## What is required
In the passage on self-reference, what is given as the reason the paradox arises?

## Source passage
==*==

In the blue domain of writing, grammatical rules permit self-reference without constraint. The sentence structure is valid. In the red domain of logical evaluation, truth assessment requires determinate values. When the reader attempts to evaluate a self-referential statement’s truth value, they enter an endless loop: if the sentence is true, it must be false; if false, it must be true. The paradox arises because grammatical rules permit what logical evaluation cannot resolve. You create using one domain’s rules, then evaluate using incompatible rules from another domain.

The paradox has puzzled logicians for millennia because from within the logical domain alone, it appears unsolvable. The resolution comes from recognizing that the sentence’s creation and its evaluation operate in distinct domains. Meaning operates within specific environments governed by different rules, just as causation does. What seems paradoxical signals that constraints from one context are being applied to another.

==*==

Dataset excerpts
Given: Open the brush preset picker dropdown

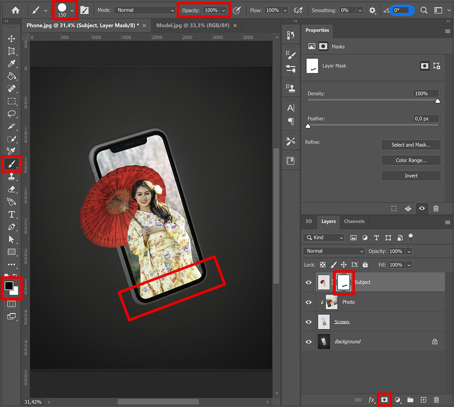Looking at the screenshot, I should [x=72, y=10].
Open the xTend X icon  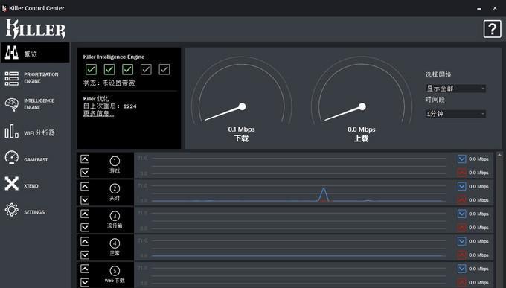pyautogui.click(x=12, y=184)
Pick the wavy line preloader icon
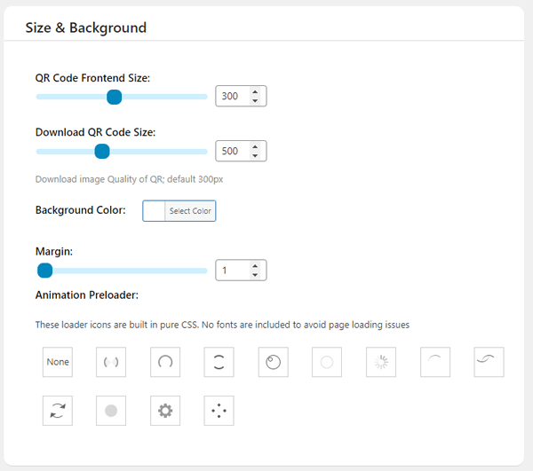Image resolution: width=533 pixels, height=471 pixels. (x=489, y=362)
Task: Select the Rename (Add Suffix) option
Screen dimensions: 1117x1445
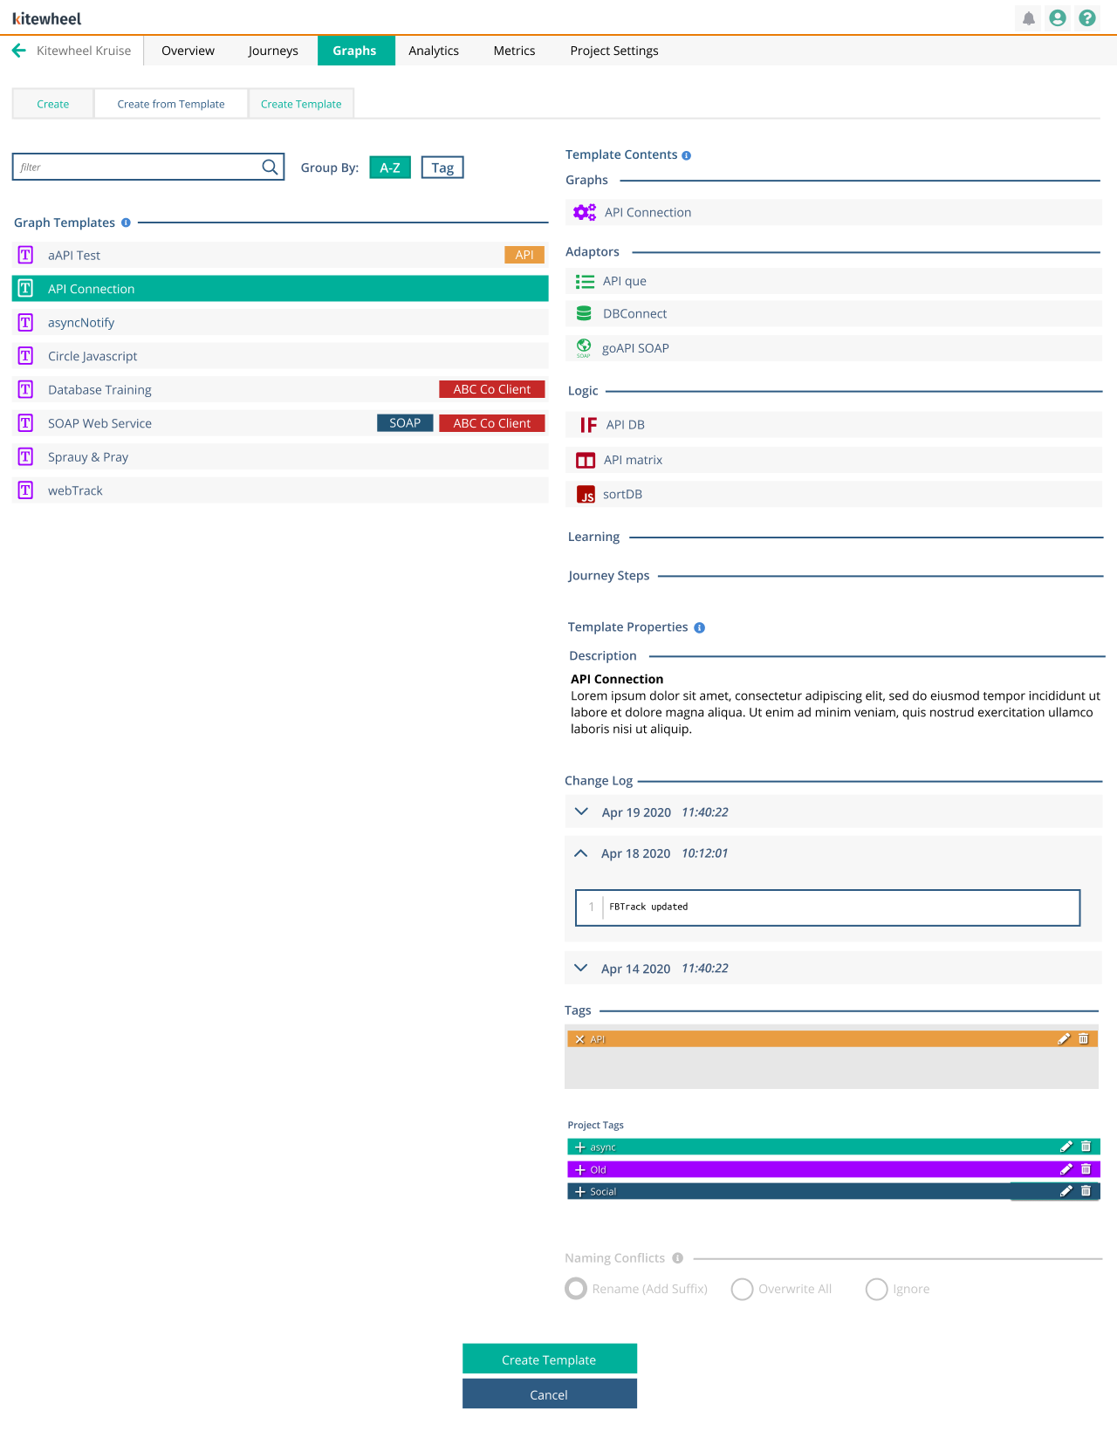Action: (x=575, y=1289)
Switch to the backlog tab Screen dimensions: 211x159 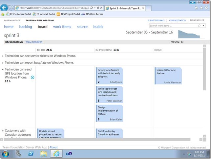[26, 27]
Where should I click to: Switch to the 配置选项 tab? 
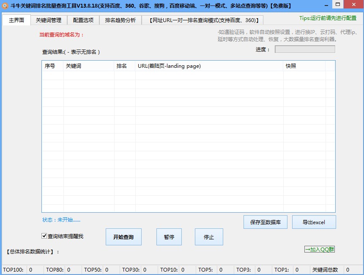[x=83, y=19]
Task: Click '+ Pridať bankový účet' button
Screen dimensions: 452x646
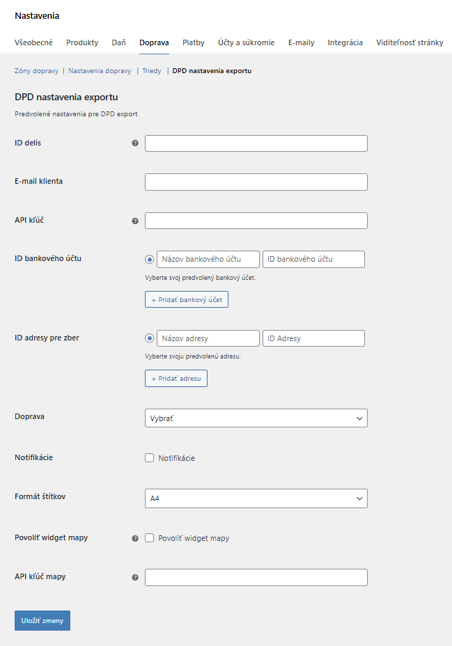Action: (187, 299)
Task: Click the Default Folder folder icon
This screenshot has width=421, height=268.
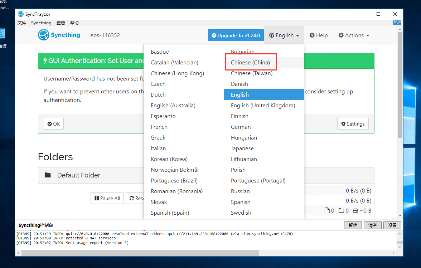Action: tap(48, 175)
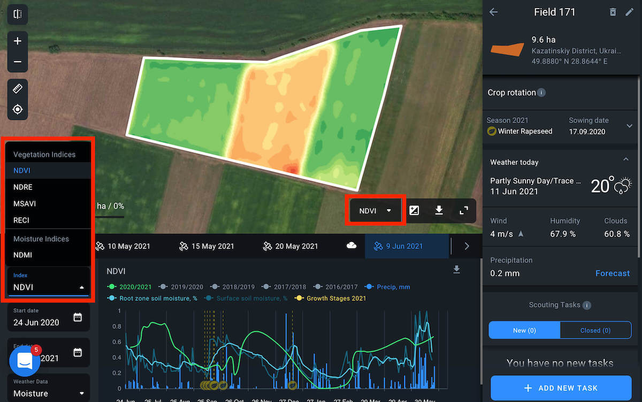This screenshot has height=402, width=642.
Task: Click the ADD NEW TASK button
Action: [x=561, y=388]
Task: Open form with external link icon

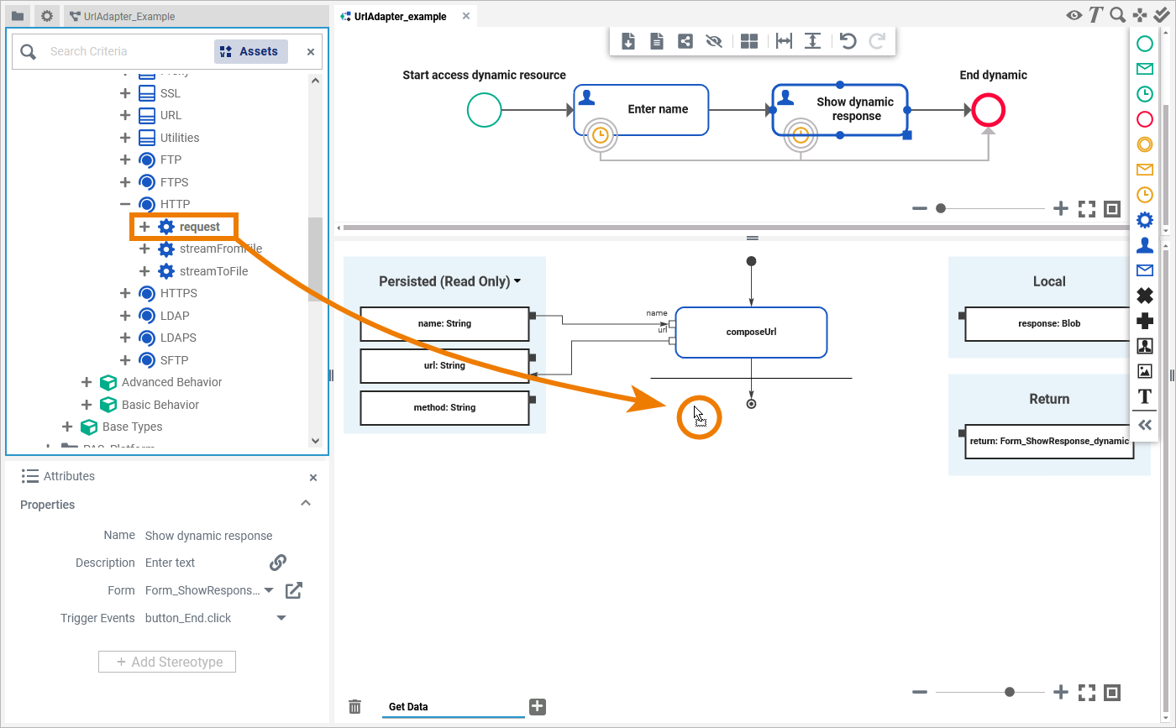Action: (293, 590)
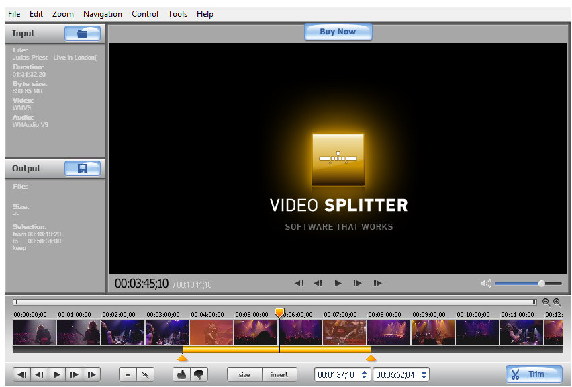This screenshot has height=387, width=572.
Task: Click the Buy Now button
Action: click(x=338, y=32)
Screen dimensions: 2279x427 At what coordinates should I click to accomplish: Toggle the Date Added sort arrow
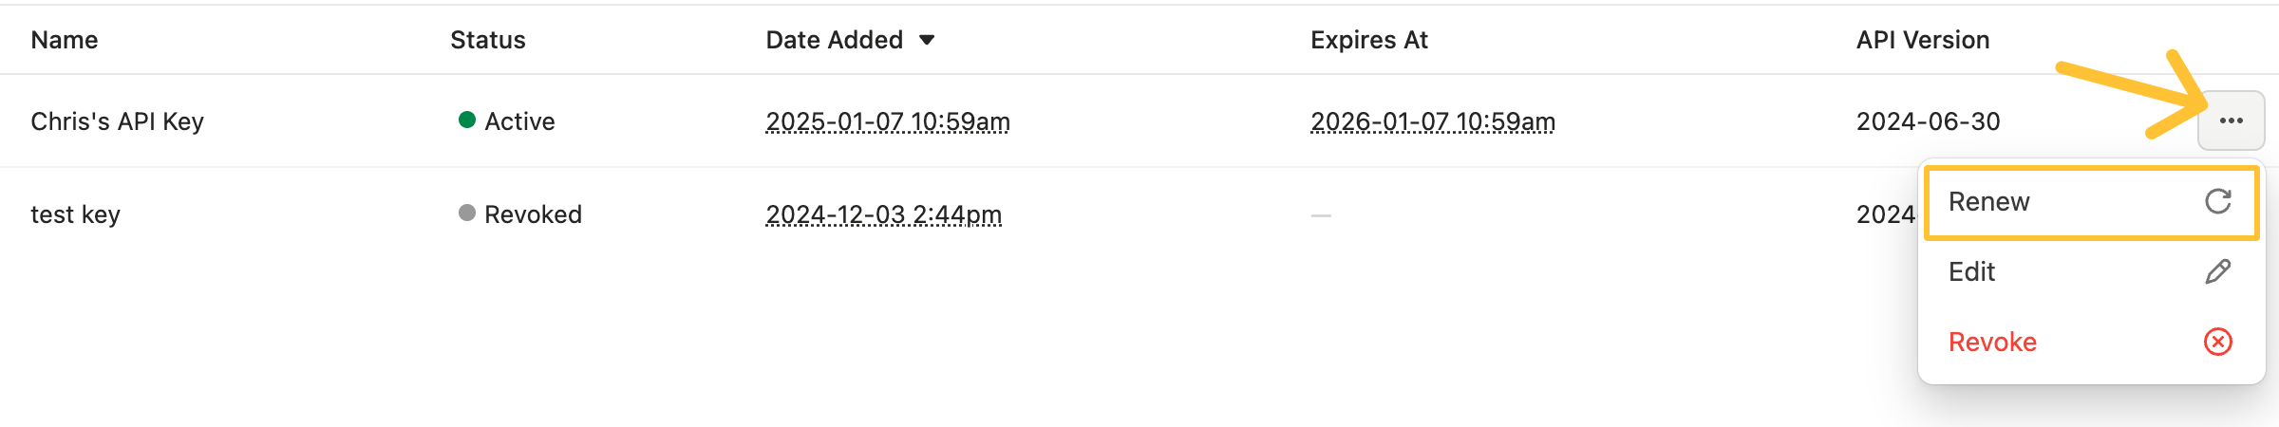pos(927,40)
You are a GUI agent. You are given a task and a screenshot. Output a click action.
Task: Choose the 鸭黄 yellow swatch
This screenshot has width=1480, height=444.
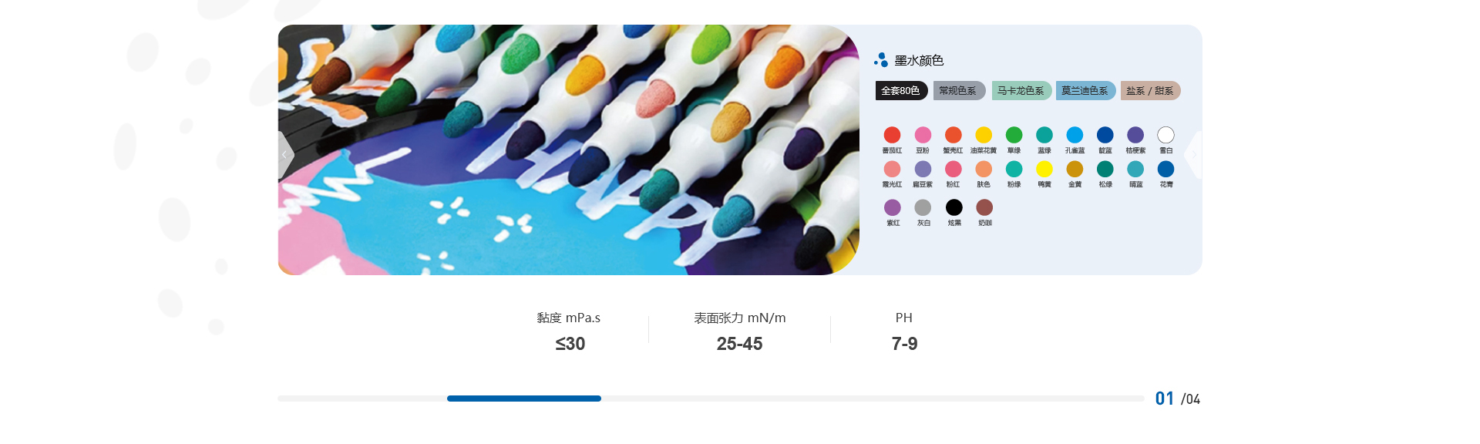pos(1044,169)
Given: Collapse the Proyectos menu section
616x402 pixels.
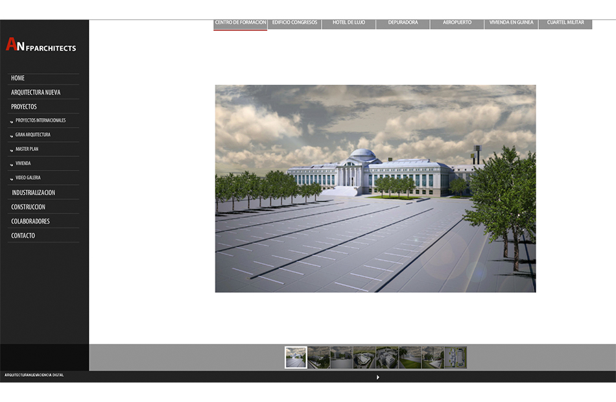Looking at the screenshot, I should pyautogui.click(x=24, y=107).
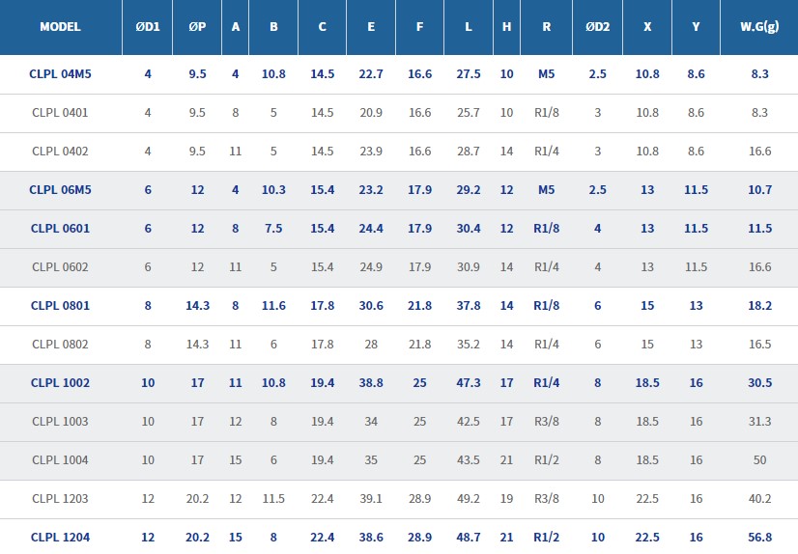
Task: Click the L column header
Action: point(469,27)
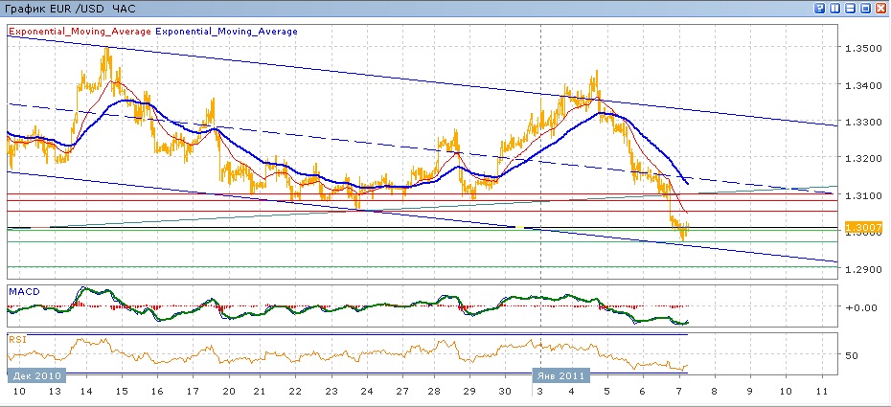Click the Янв 2011 month marker

[x=561, y=377]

==*==

## Finished exercise
The paradox arises because grammatical rules permit what logical evaluation cannot resolve.